Cod_ A Biography of the Fish That Changed the World - Mark Kurlansky [75]
They managed to send their son, Dominic, to Tufts, where he was a political science major. But after two years, he returned to Gloucester saying he wanted to be a fisherman. Angela cried. In Newfoundland, Sam Lee fought with his son because he also dropped out of school and wanted to fish.
“But after a couple of months,” says Angela, “I realized that he is happy. He said he wanted to go to Georges Bank. He couldn’t go before, because it was too far for the small boat with his father. So he crewed on a big dragger and fished the Bank just before it closed. Now he wants to buy a fishing boat. I tell him to keep his money. He will need it for something else. He says, ‘I miss my sunrise and my sunset and the seagulls flying over me.’ ”

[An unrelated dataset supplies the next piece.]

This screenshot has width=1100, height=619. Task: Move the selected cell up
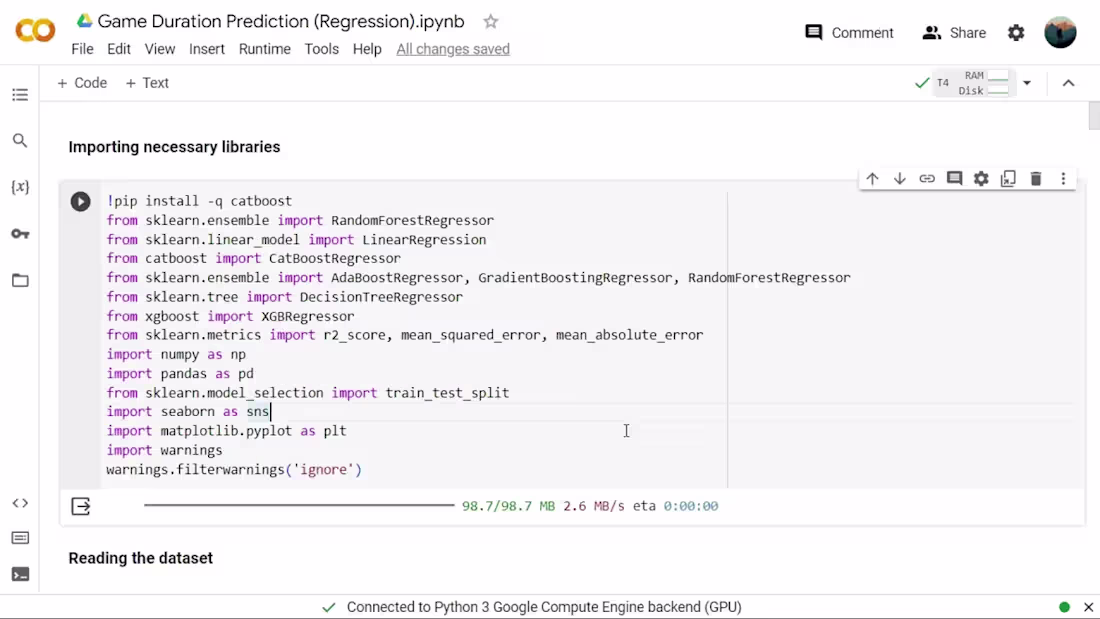872,178
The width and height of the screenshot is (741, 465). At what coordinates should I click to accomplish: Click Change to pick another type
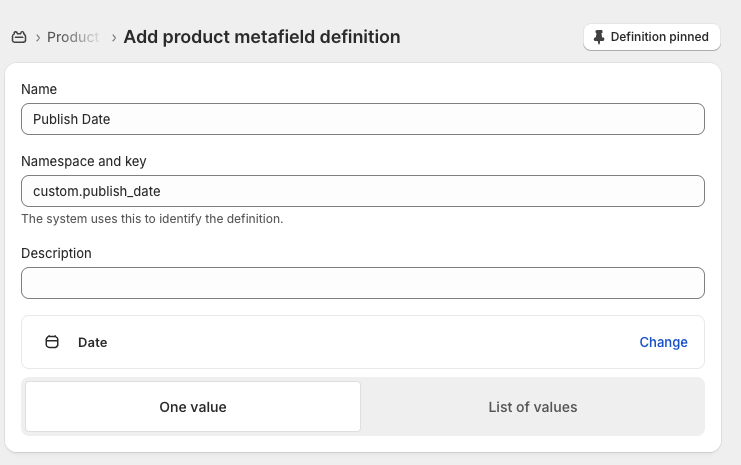point(663,342)
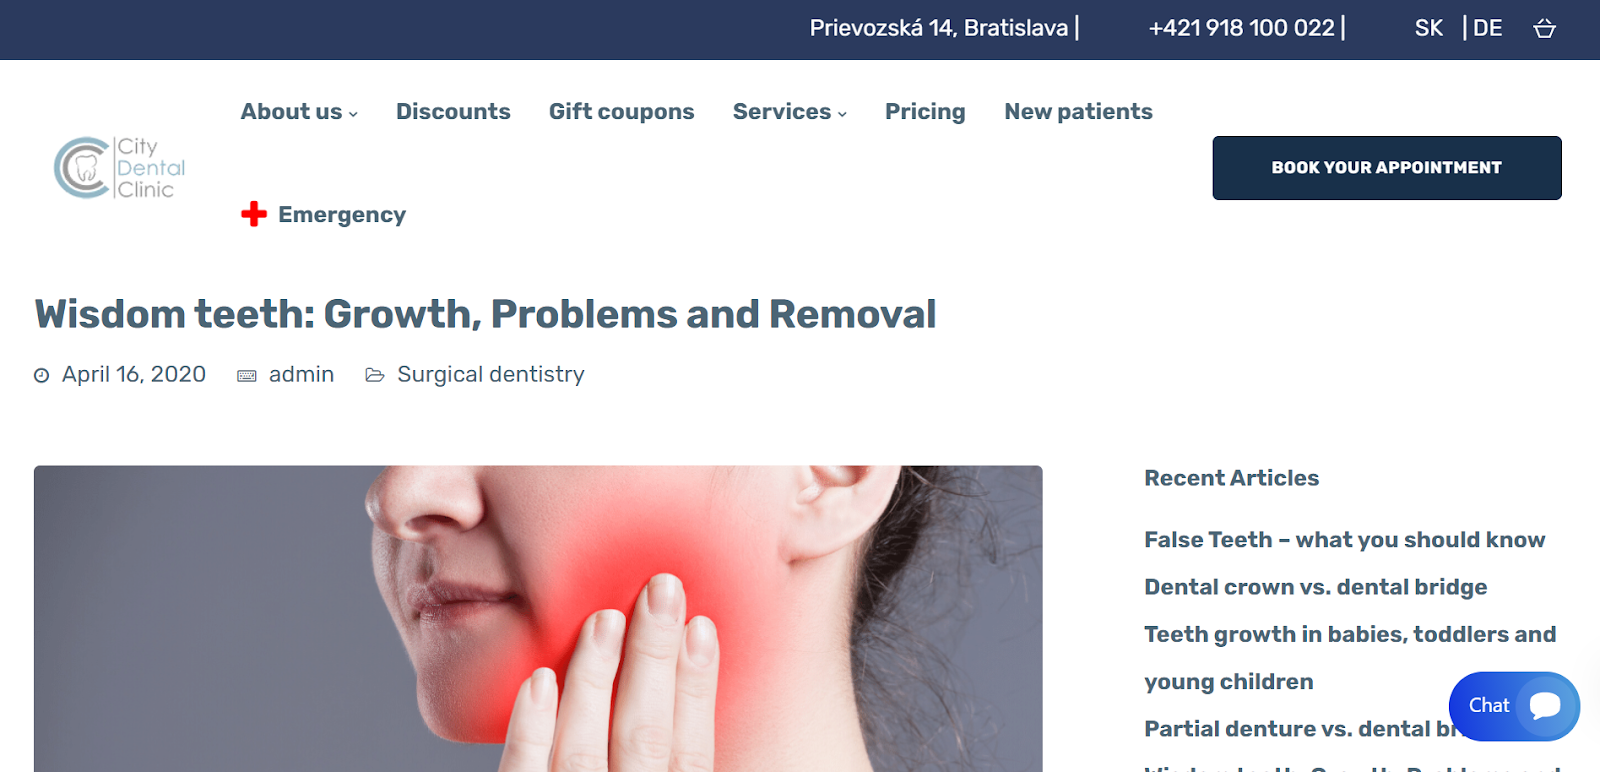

Vito Calomo, a Sicilian-born ex-fisherman who now works for the Fisheries Commission in the Gloucester Community Development Department, says, “You buy out a man whose father and grandfather were fishermen, and you are wiping out a hundred years of knowledge. A fisherman is a special person. He is a captain, a navigator, an engineer, a cutter, a gutter, an expert net mender, a market speculator. And he’s a tourist attraction. People want to come to a town where there are men with cigars in their mouth and boots on their feet mending nets. We are going to lose all that.”

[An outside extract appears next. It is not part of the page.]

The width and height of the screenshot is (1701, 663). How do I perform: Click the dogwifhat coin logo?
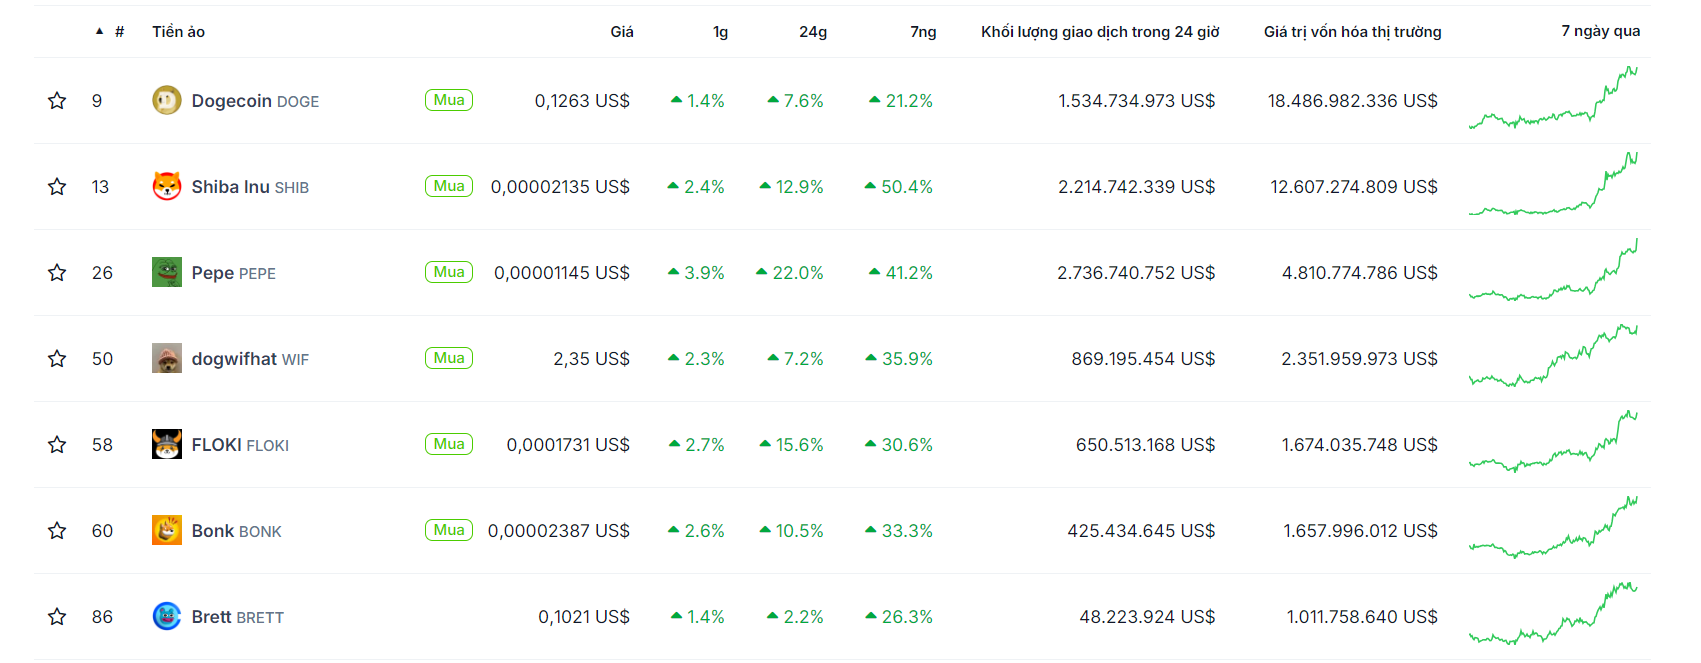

At that moment, a pickup truck with a lawn-mowing tractor on the back comes down the coastal road, and Calomo shouts at the driver. “That’s my brother. He was a captain, and now he’s cutting grass. A captain, cutting grass. I saw one washing dishes in a restaurant and one who works as a security guard.”
To Calomo, Sanfilippo, and most of the people in the Gloucester fishing community, their plight is not their fault but the responsibility of government. “What do they do about the Red Sox?” argues Calomo about Boston’s perennially losing baseball team. “They don’t get rid of the Red Sox. They fire the managers.”

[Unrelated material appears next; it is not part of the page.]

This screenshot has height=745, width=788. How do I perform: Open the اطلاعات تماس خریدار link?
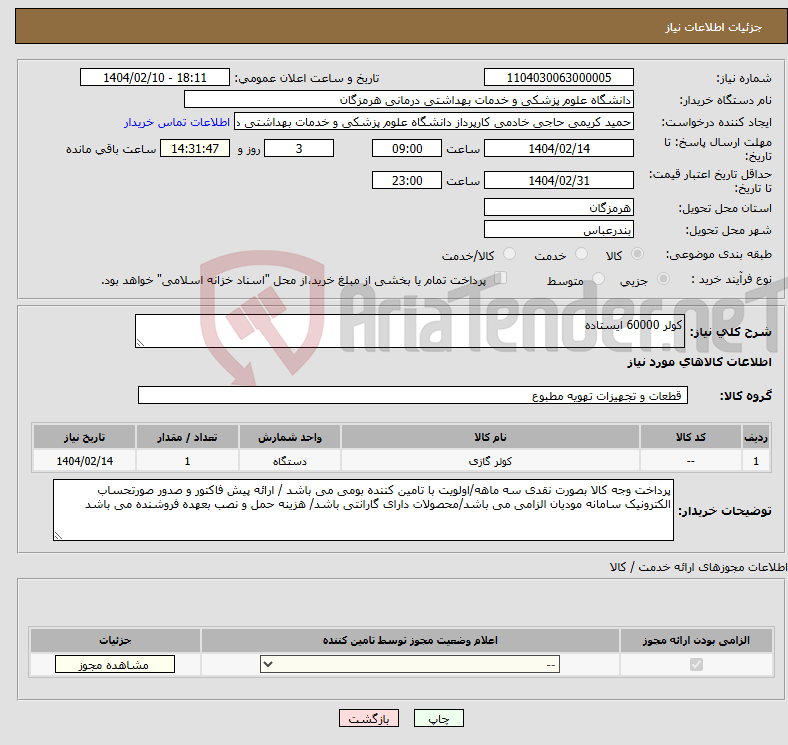177,121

Calomo says, “Canada is going to be American, and we are going to be Canada. Because they are subsidizing out-of-work fishermen, they will have them when the fish come back. They are keeping their fishermen. They are going to fill our market. Who’s going to be left to fish here when the fish come back?”
Angela Sanfilippo, who was active in the fight to stop oil exploration on Georges Bank, says, “Who is going to look after the sea if the fishermen are gone?” It is not an unreasonable question. Will it be Unilever, the huge multinational that bought Gorton’s? Will Unilever launch an angry protest when a corporation pollutes the sea?
Is it really all over? Are these last gatherers of food from the wild to be phased out? Is this the last of wild food? Is our last physical tie to untamed nature to become an obscure delicacy like the occasional pheasant? Is Gloucester to become a village of boutiques, labeled “an artist colony,” like Rockport? Will Newlyn one day be only for strolling, like its neighboring towns, or as has already happened to St. Sebastián? Will Gloucester harbor, too, be converted into a yacht basin? Or should it be preserved, as is Lunenburg, Nova Scotia, as a museum to the days of fishing?
Governments understand that there is a social function to having fishermen and having fishing ports. Even while they have programs to reduce the size of their fleets in order to save fish stocks, they are also subsidizing fishing because there is no work available for most ex-fishermen.